Да! При долгожданной выписке степенный доктор, давая мудрые советы «на дорожку», неосторожно спросил меня: «Молодой человек, вы пиво любите?». Я задохнулся от переполнявших меня эпитетов, фразеологических оборотов и здравиц во славу древнего напитка и смог вымучить только сдавленное: «Д-да!». «Ну и чудненько, дружочек, пейте как можно больше, прекрасная профилактика, знаете ли!». Облобызав троекратно такого понимающего и чуткого врача, я полетел к первому же пивному ларьку, дабы немедленно открыть «профилактический сезон», чем не без успеха продолжаю с наслаждением заниматься и по сей нелёгкий день.
«Эй, заткнись, женщина, и принеси мне моё пиво!» – как справедливо заметил мудрейший Гомер Симпсон.
Заводские чудики и их забытый запах
В очередной раз поклялся неделю не видеть спиртного. Утро от этого факта обманчиво бодрое, несмотря на низкие мрачные тучи и пакостный мелкий дождичек, плещущий прямо в лицо под порывами зябкого ветра. Самурайская зарядка проделана в полном объёме, хотя бодун свирепствовал, как халдейский царь Навуходоносор при расправе.
Бегу, неловко подпрыгивая под английских гопников «Crass», за спиной маленькая гитара и рюкзак к бутылкой нежирного кефира. Это всё на сегодня из питательных веществ, разрешённых самому себе на этот день раскаяния, расплаты и смирения. В левом ботинке вечная, как этот бренный мир, дыра. Холодная водица из гигантских постсоветских луж с удовольствием вливается в видавший виды носок, и сама обувка начинает звучно хлюпать, пугая одиноких и без того зашуганных ненастьем прохожих.
До метро добираюсь на противоестественном похмельном драйве. И там внутри ощущаю давно забытый, из далекого детства, запах. Вначале он упрямо не поддается идентификации, но старпёрская память снова не подводит, и я наконец понимаю – семижильные таджики починяют загадочные механизмы эскалатора. Это сладковато-горький запах нагретого машинного масла, металлической стружки в замесе с застарелыми ароматами дешёвых папирос. Так это же благоухает знаменитый Авиационный завод из моего школьного отрочества!
И снова бесчисленные воспоминания начинают обуревать мною, как каким-то брошенным всеми девяностолетним старичком, со слезой, растревоженным сердцем и неприличной сентиментальностью.

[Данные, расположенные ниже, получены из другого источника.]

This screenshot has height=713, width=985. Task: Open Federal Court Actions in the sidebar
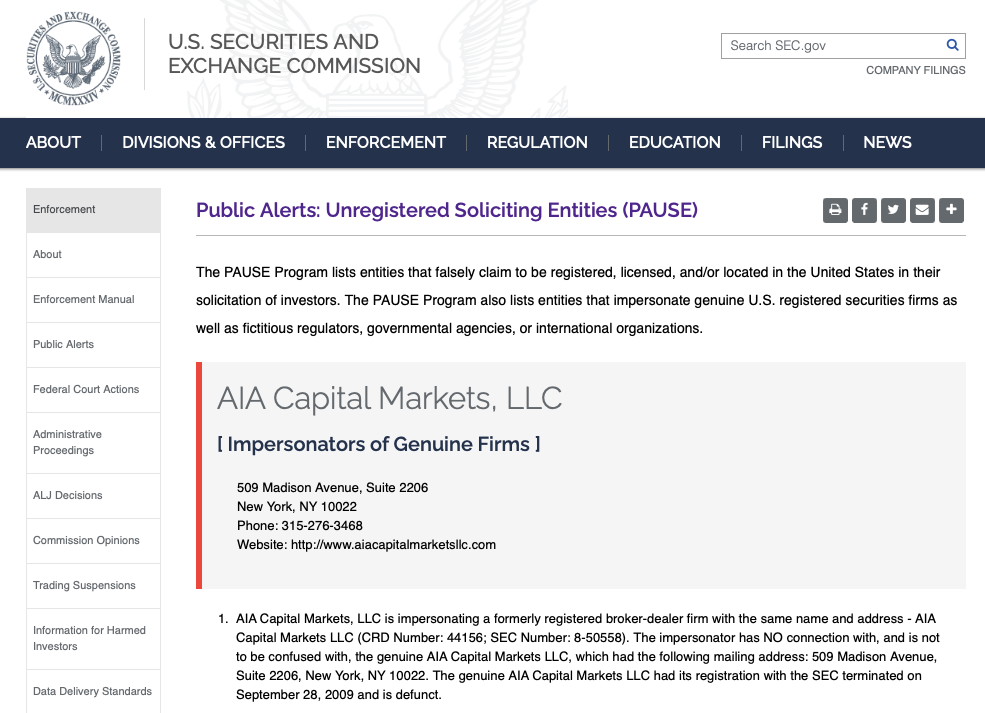coord(86,389)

Привели нас, облачённых в тёмно-синие дурацкие халаты маленьких обормотов, на месячную практику в жутковатые цеха наши школьные «трудовики» и сдали на заскорузлые ручищи местных «мастаков» – мастеров, что проведут нас по всем кругам ада этого странного инфернального места.
Хотя, конечно, купленная за семьдесят пять «честно заработанных» здесь рубликов ленинградская гитара – неплохая расплата за циничную эксплуатацию детского самоотверженного труда. Собственно, цена этому «винтажному», как пошленько бы выразились сегодня «матёрые» всезнайки-музыканты, инструменту была на два рубля дороже. Их пришлось с большой неохотой выпросить у любимой мамочки. А так ведь жутко хотелось заработать на первую рыжую мою подругу в полном и гордом объёме самому… Итак, семьдесят пять карбованцев уже в оптимистическом активе! К тому же эти забавные четыре недели мы были освобождены от ненавистной учёбы, во что даже вначале просто не верилось раздолбайскому школьному люду.